| 练习 |
**A)** 按页面文字的说法，RedisSink 目前支持哪几种连接方式？
**B)** 把页面文字中“Apache Flink 官方未提供写入”和“情况下支持 EXACTLY_ONCE 语义。”之间的内容（含这两处）改写一遍，其中的“RedisSink”都换成“RedisWriter”。
**C)** 页面文字提到 Redis 可以用作哪些东西？请全部列出。

| 页面文字 |
数据流连接器 - Redis Connector - 《Apache StreamPark 中文版 2.1.4-incubating》

Redis写入依赖
常规方式写 Redis
- 1.接入source
- 2. 写入redis
Apache StreamPark™ 写入 Redis
其他配置

Redis是一个开源内存数据结构存储系统，它可以用作数据库、缓存和消息中间件。它支持多种类型的数据结构，如字符串（strings），散列（hashes），列表（lists），集合（sets），有序集合（sorted sets）与范围查询，bitmaps、hyperloglogs 和地理空间（geospatial）索引半径查询。 Redis 内置了事务（transactions）和不同级别的磁盘持久化（persistence），并通过 Redis哨兵（Sentinel）和自动分区（Cluster）提供高可用性（high availability）。

Apache Flink 官方未提供写入 Reids 数据的连接器。Apache StreamPark 基于 Flink Connector Redis 封装了 RedisSink、配置 redis 连接参数，即可自动创建 redis 连接简化开发。目前 RedisSink 支持连接方式有：单节点模式、哨兵模式，因集群模式不支持事务，目前未支持。

StreamPark 使用Redis的 MULTI 命令开启事务，EXEC 命令提交事务，细节见链接：http://www.redis.cn/topics/transactions.html。RedisSink 默认支持 AT_LEAST_ONCE 的处理语义，在开启 checkpoint 情况下支持 EXACTLY_ONCE 语义。

Redis 是 key-value 类型的数据库，AT_LEAST_ONCE 语义下 Flink 作业出现异常重启后最新的数据会覆盖上一版本数据，达到最终数据一致。如果有外部程序在重启期间读取了数据会有和最终数据不一致的风险。

| 数据条目 |
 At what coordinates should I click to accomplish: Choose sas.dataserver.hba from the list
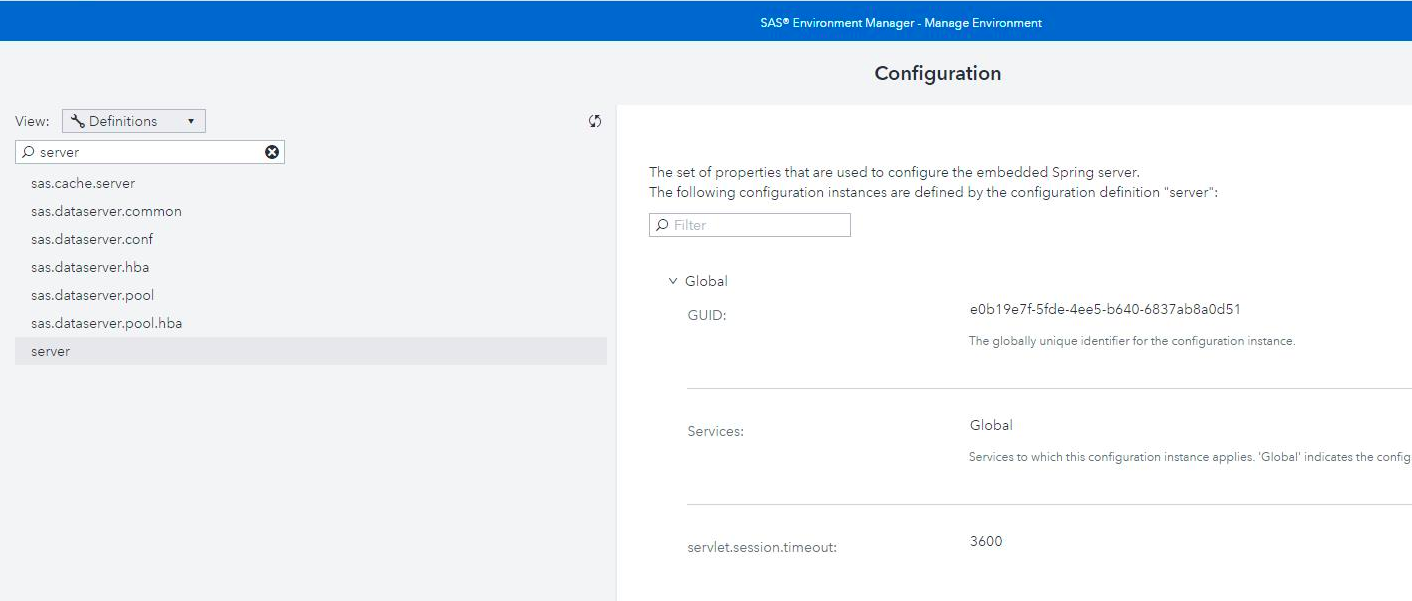(90, 267)
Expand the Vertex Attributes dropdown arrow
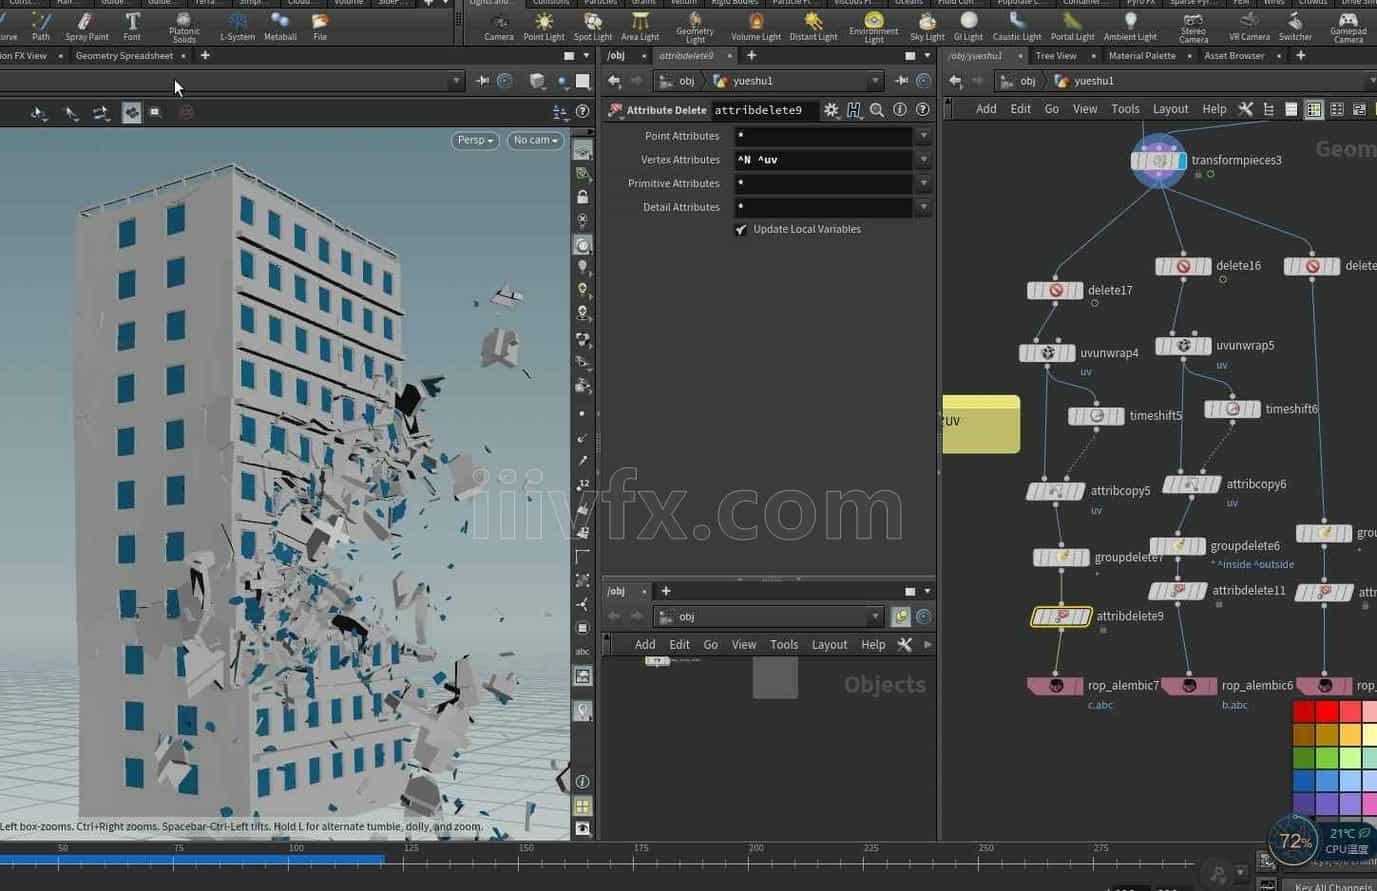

| 逐题答案 |
**A)** 单节点模式和哨兵模式。

**B)**
Apache Flink 官方未提供写入 Reids 数据的连接器。Apache StreamPark 基于 Flink Connector Redis 封装了 RedisWriter、配置 redis 连接参数，即可自动创建 redis 连接简化开发。目前 RedisWriter 支持连接方式有：单节点模式、哨兵模式，因集群模式不支持事务，目前未支持。

StreamPark 使用Redis的 MULTI 命令开启事务，EXEC 命令提交事务，细节见链接：http://www.redis.cn/topics/transactions.html。RedisWriter 默认支持 AT_LEAST_ONCE 的处理语义，在开启 checkpoint 情况下支持 EXACTLY_ONCE 语义。

**C)** 数据库、缓存、消息中间件